[Input material]
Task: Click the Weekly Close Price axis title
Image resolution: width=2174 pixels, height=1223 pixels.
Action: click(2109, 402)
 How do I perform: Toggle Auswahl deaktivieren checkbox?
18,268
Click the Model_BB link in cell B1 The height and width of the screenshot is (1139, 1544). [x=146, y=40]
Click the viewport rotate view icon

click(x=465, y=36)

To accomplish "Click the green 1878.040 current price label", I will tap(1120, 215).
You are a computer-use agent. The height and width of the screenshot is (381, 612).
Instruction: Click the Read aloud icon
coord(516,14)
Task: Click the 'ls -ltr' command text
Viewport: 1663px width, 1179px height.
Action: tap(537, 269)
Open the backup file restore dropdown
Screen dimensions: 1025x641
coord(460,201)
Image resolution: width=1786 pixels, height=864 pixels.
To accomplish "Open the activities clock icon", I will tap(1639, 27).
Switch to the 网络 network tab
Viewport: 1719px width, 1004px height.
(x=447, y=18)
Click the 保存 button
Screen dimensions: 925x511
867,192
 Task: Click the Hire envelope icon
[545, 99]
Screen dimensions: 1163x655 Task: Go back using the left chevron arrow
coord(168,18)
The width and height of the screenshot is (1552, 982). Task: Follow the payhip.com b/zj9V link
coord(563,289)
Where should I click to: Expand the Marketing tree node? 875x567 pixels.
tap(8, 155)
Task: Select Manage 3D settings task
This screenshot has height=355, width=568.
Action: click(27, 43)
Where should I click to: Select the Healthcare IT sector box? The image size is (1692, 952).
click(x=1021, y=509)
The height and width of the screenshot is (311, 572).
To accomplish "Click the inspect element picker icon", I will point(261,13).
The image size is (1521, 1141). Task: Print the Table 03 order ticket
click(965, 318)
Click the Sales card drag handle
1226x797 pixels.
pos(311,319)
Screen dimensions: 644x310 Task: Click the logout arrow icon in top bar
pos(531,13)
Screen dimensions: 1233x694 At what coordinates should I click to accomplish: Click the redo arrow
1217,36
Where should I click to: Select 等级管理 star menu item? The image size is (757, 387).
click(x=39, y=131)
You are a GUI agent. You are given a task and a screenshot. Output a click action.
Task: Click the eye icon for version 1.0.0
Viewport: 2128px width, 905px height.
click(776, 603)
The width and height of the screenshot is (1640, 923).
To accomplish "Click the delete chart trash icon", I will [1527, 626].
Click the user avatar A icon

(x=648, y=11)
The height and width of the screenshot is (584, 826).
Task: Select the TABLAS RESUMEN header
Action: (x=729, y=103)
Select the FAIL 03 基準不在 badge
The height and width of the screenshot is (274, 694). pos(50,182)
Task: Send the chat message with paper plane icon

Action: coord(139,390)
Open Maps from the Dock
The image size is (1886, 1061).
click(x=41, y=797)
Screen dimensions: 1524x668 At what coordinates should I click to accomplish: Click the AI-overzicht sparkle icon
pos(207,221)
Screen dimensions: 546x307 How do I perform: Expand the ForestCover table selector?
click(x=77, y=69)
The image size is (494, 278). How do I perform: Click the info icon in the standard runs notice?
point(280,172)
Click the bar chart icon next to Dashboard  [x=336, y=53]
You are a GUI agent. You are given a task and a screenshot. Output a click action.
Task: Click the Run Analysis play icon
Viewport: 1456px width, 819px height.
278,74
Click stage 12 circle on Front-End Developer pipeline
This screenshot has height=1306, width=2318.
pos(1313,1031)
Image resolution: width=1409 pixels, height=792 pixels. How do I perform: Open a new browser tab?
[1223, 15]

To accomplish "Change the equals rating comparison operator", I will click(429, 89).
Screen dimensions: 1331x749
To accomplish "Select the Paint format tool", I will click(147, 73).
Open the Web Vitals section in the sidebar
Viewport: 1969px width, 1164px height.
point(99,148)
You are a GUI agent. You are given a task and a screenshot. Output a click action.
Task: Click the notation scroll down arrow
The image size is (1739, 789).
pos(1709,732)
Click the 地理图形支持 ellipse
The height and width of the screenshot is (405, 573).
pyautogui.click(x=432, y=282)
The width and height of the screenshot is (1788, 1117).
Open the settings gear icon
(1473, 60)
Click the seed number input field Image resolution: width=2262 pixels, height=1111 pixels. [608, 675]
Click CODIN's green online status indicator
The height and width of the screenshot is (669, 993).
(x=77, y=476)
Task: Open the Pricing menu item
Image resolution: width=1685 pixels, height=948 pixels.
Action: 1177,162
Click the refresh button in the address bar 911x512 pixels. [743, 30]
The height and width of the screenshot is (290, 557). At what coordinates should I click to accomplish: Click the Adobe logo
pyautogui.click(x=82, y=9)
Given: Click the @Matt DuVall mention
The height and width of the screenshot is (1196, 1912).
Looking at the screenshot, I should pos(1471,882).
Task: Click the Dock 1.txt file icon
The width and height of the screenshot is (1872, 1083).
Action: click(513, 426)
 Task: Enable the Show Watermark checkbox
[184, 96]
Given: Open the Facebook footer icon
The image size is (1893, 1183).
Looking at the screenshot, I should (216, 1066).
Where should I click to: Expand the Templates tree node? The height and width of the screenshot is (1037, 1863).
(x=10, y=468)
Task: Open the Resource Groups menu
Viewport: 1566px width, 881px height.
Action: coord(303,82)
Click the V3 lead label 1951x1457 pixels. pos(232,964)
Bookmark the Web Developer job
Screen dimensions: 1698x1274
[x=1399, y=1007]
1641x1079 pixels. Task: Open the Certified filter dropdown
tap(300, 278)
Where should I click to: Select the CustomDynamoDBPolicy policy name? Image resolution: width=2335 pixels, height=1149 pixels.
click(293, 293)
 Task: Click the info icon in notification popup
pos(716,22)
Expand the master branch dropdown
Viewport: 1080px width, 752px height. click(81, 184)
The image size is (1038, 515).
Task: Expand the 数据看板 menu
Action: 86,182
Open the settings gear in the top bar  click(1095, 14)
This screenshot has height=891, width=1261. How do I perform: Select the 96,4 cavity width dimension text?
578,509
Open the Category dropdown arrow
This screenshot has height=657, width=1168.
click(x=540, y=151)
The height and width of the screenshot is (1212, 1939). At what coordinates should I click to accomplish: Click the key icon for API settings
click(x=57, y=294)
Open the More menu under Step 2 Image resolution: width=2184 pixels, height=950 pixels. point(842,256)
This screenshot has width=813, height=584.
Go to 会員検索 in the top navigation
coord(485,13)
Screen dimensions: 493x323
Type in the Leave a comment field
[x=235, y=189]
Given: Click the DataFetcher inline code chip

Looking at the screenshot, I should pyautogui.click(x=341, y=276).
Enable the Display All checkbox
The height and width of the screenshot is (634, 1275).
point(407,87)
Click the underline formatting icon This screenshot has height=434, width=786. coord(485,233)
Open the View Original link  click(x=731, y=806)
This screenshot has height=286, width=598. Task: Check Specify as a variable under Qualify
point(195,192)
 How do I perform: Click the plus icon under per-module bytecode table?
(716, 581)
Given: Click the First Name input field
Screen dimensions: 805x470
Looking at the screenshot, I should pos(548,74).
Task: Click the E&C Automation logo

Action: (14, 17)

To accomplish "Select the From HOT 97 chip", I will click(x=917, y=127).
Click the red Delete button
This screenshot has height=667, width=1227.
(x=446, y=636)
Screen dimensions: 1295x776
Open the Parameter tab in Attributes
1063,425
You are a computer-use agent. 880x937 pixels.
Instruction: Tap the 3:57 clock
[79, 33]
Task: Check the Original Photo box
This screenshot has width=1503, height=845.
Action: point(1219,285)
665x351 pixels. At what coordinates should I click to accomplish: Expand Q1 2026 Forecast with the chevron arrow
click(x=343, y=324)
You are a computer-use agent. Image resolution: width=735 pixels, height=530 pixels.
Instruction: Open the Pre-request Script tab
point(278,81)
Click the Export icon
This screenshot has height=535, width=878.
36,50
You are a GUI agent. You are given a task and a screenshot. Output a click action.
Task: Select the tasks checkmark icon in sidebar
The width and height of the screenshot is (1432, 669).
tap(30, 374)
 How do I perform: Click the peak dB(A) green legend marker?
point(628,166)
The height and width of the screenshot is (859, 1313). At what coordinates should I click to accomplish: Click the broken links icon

[Your instructions] Count how many lines of the listing include "computer". Nothing but the number is wanted.

[Problem solution] 3